Hnos. Doña empezó a operar en el año 1977. Entonces contábamos, con unas enormes ganas de trabajar, y una gran ilusión. Nuestro objetivo fue convertirnos en una empresa de distribución de pescado y marisco congelado, capaz de suministrar un extenso y competitivo mercado.

  Con una moral de hierro, nos lanzamos a llevar a buen puerto esta idea.

  Comenzamos con ayudas, más de índole moral que efectivas y conseguimos establecer la sede en Granollers y seguidamente trasladarla a Canovellas.

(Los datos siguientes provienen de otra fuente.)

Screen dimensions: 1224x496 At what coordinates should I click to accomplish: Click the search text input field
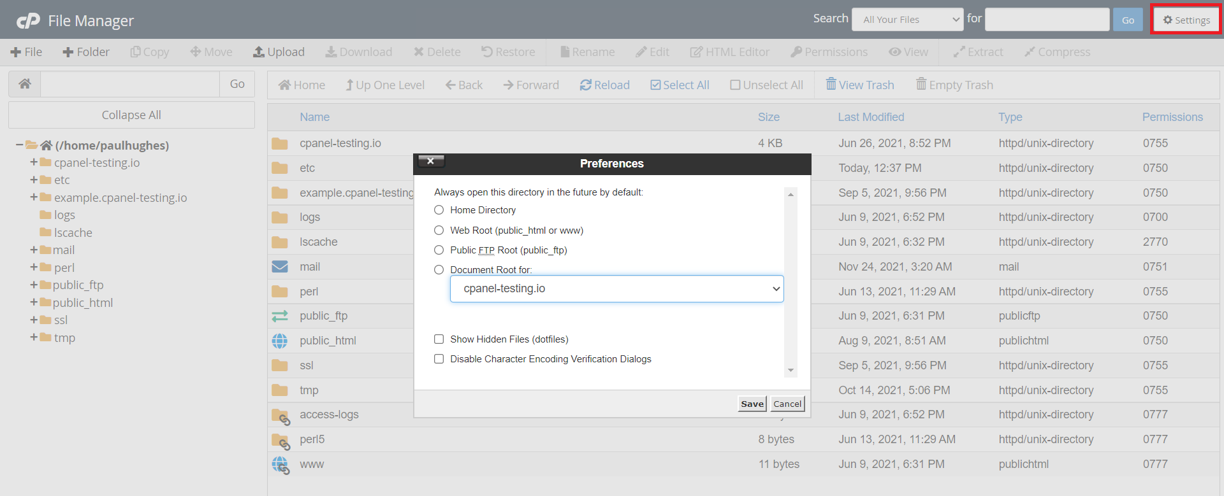(x=1047, y=20)
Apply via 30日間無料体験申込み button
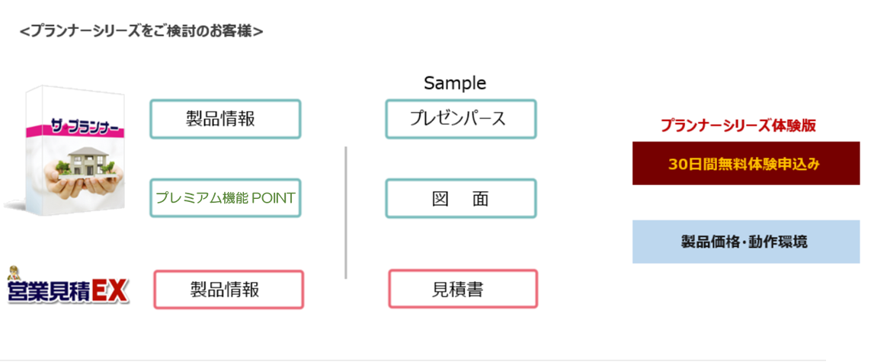This screenshot has height=362, width=871. 746,163
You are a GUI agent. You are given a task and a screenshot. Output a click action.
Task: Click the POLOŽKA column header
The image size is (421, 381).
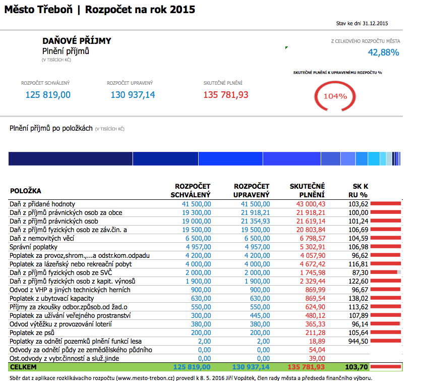coord(26,191)
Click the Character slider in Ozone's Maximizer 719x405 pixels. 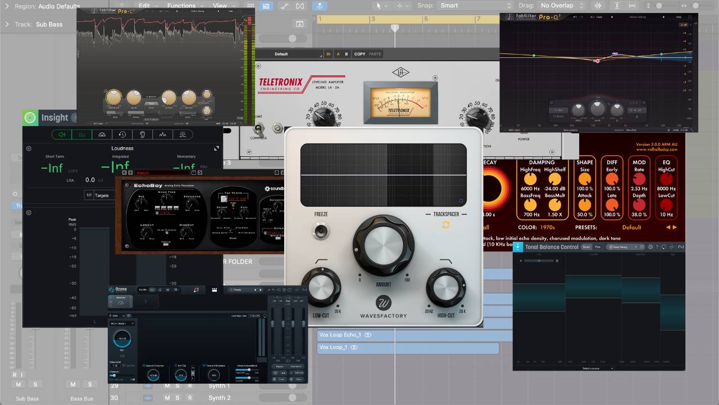[113, 376]
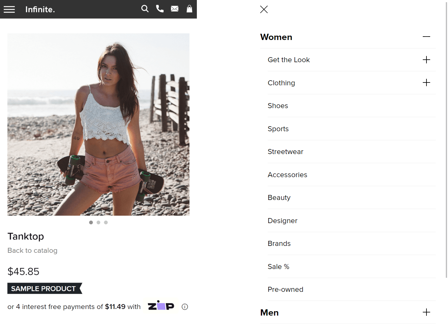448x324 pixels.
Task: Close the menu with X icon
Action: 264,9
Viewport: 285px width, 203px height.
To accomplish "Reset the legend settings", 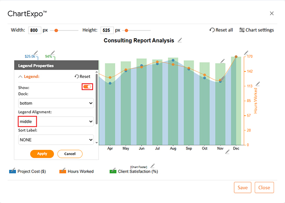I will (x=82, y=76).
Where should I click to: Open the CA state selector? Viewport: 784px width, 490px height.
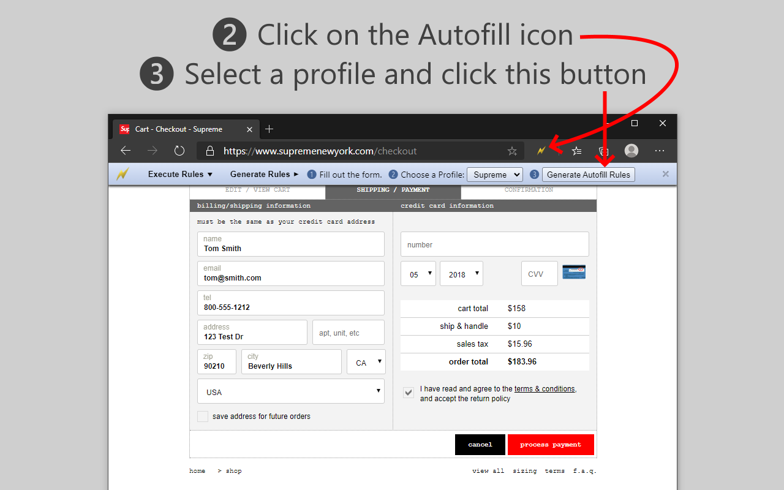[366, 361]
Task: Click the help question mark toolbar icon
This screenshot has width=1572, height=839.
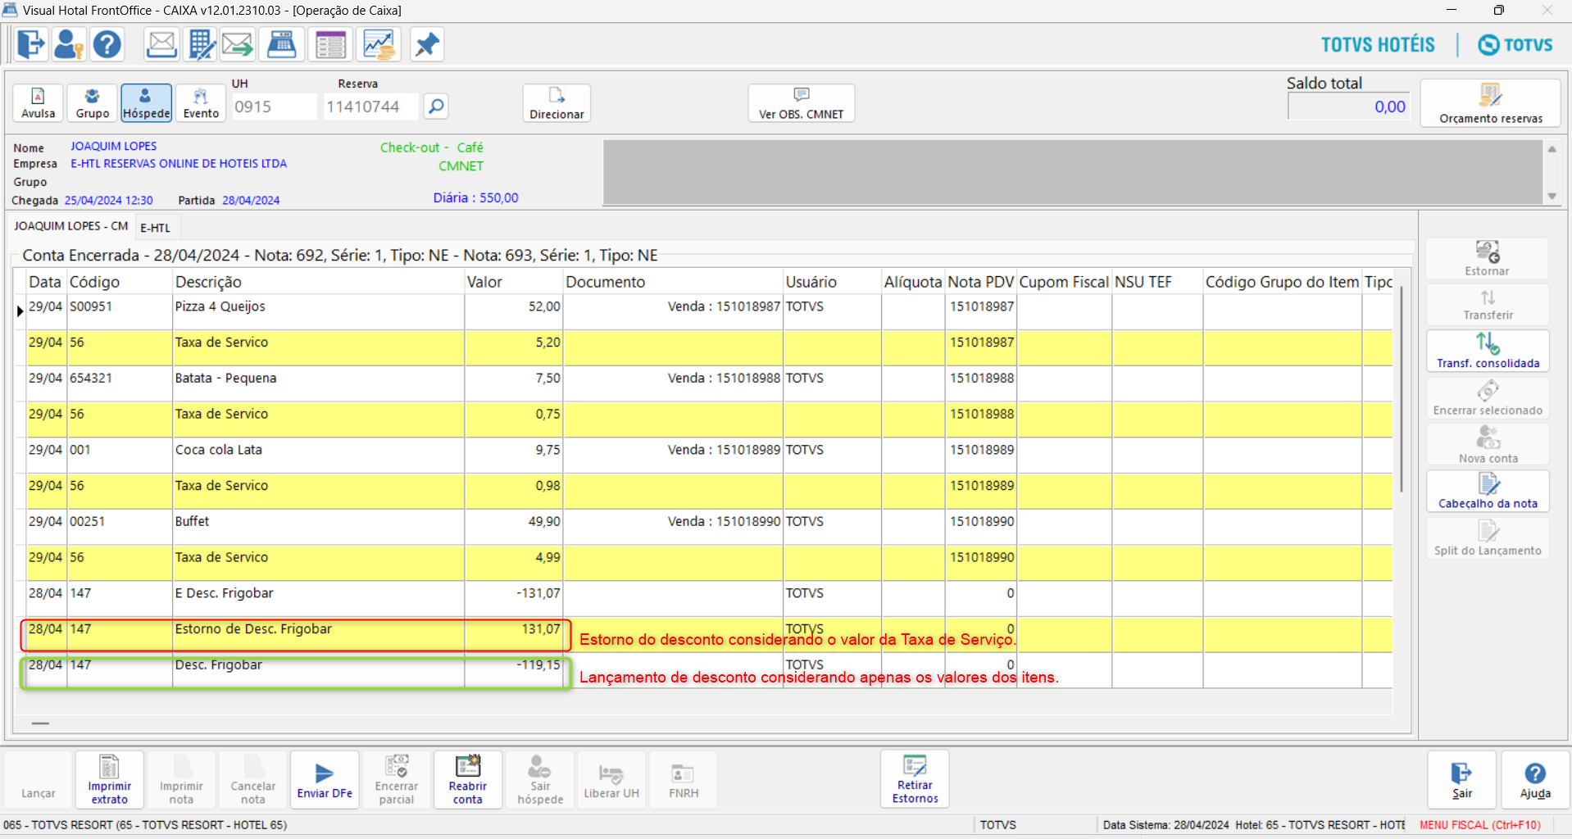Action: [107, 44]
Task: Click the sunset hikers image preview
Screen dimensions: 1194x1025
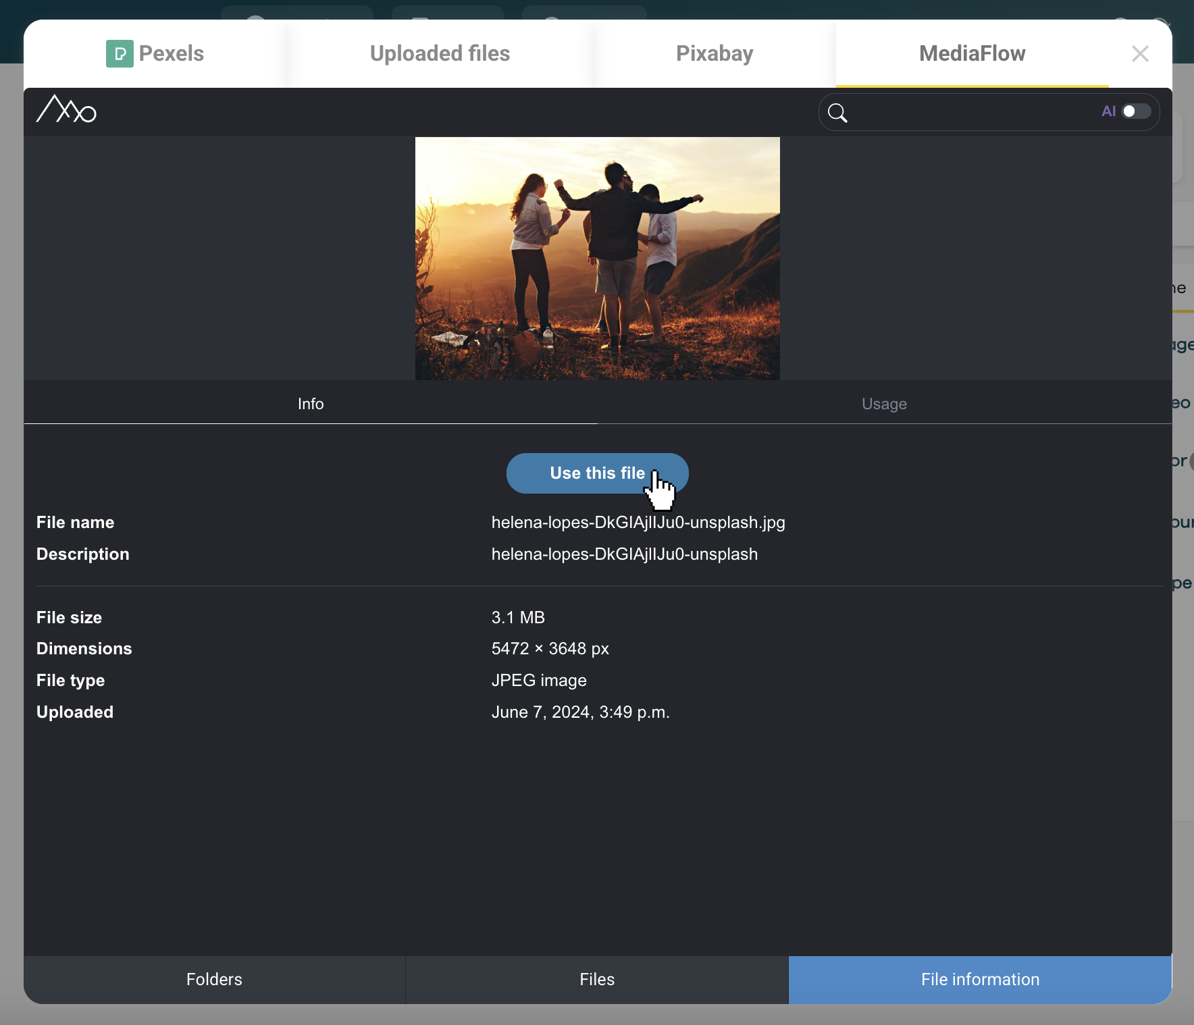Action: [x=597, y=258]
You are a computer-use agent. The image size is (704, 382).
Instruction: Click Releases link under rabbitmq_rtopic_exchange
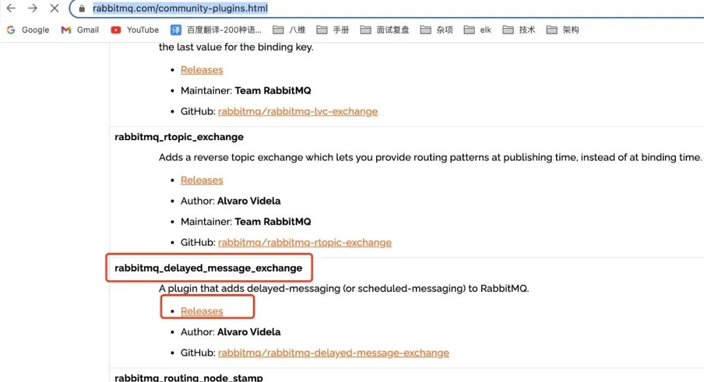coord(201,181)

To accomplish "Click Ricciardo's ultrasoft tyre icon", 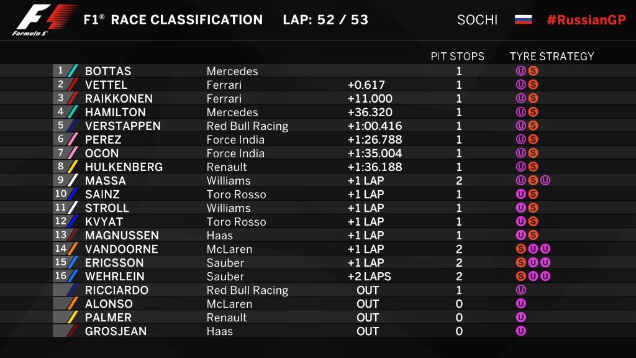I will pos(521,290).
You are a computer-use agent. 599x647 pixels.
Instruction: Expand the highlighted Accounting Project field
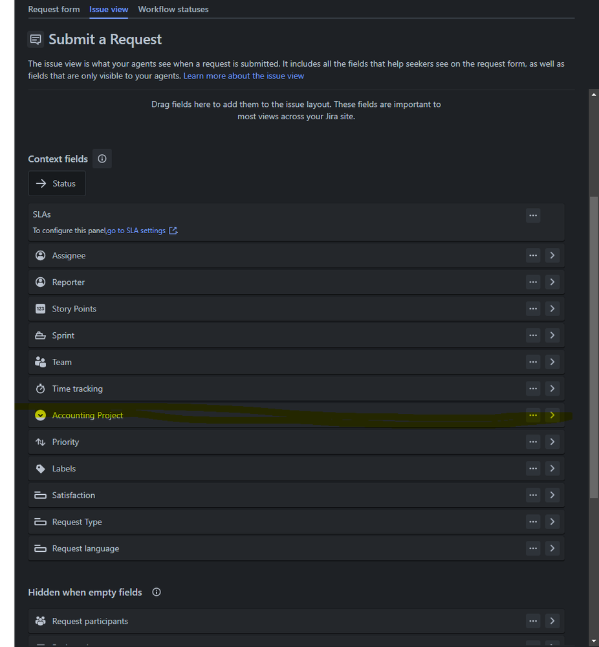coord(552,415)
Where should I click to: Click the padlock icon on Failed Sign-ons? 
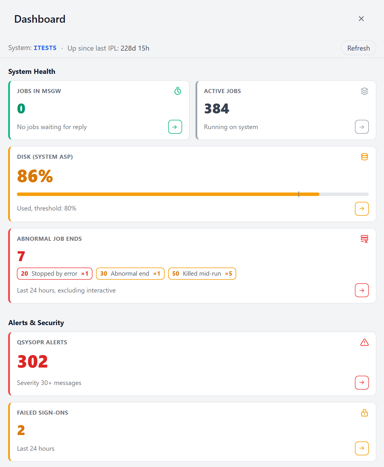pos(365,413)
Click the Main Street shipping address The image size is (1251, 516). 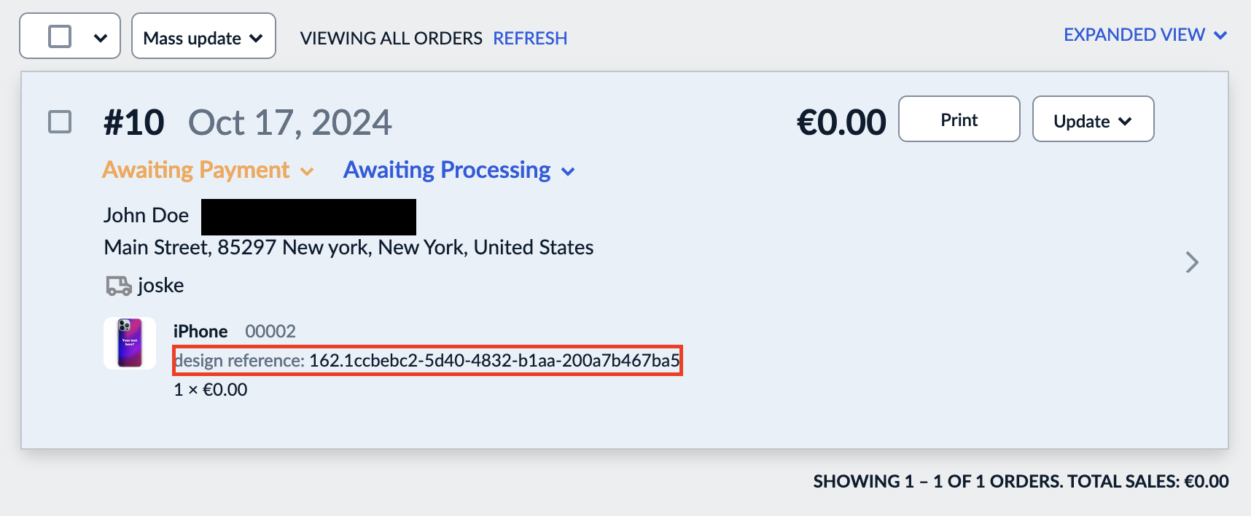tap(348, 248)
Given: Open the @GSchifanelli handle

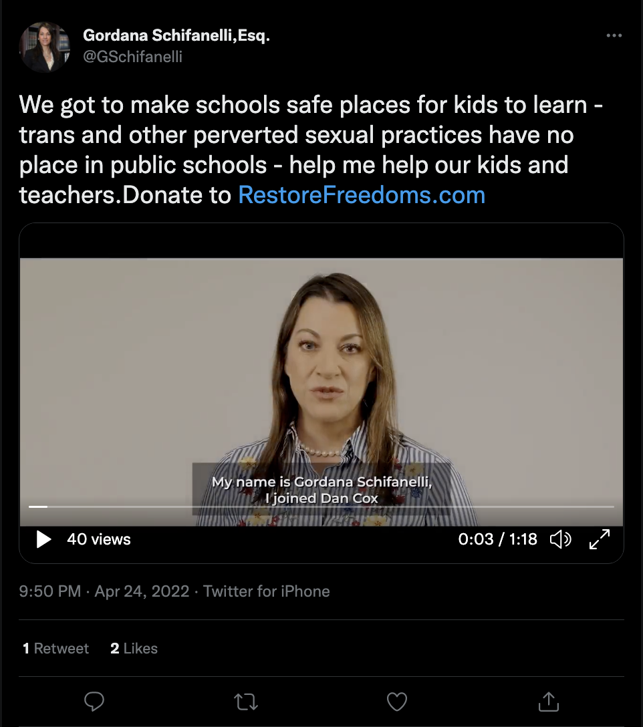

   Aunque en pequeñas dosis, conocíamos el mundo del pescado y de la distribución por la experiencia adquirida en la venta de helados y esto nos permitió realizar las primeras importaciones.

   Con la experiencia adquirida durante los primeros años, vimos claramente que el futuro de Hnos. Doña radicaría en gestionar nuestras propias ideas, primero con lentitud i prudencia, más adelante con mayor agilidad empezando a construir la empresa.


 Pero nuestra historia no habría sido posible si no hubiese contado con la confianza y colaboración de una plantilla humana magnífica, entregada, trabajadora y motivada.

 Es por eso, que hoy en día, somos una de las principales empresas de la distribución de congelados en Cataluña.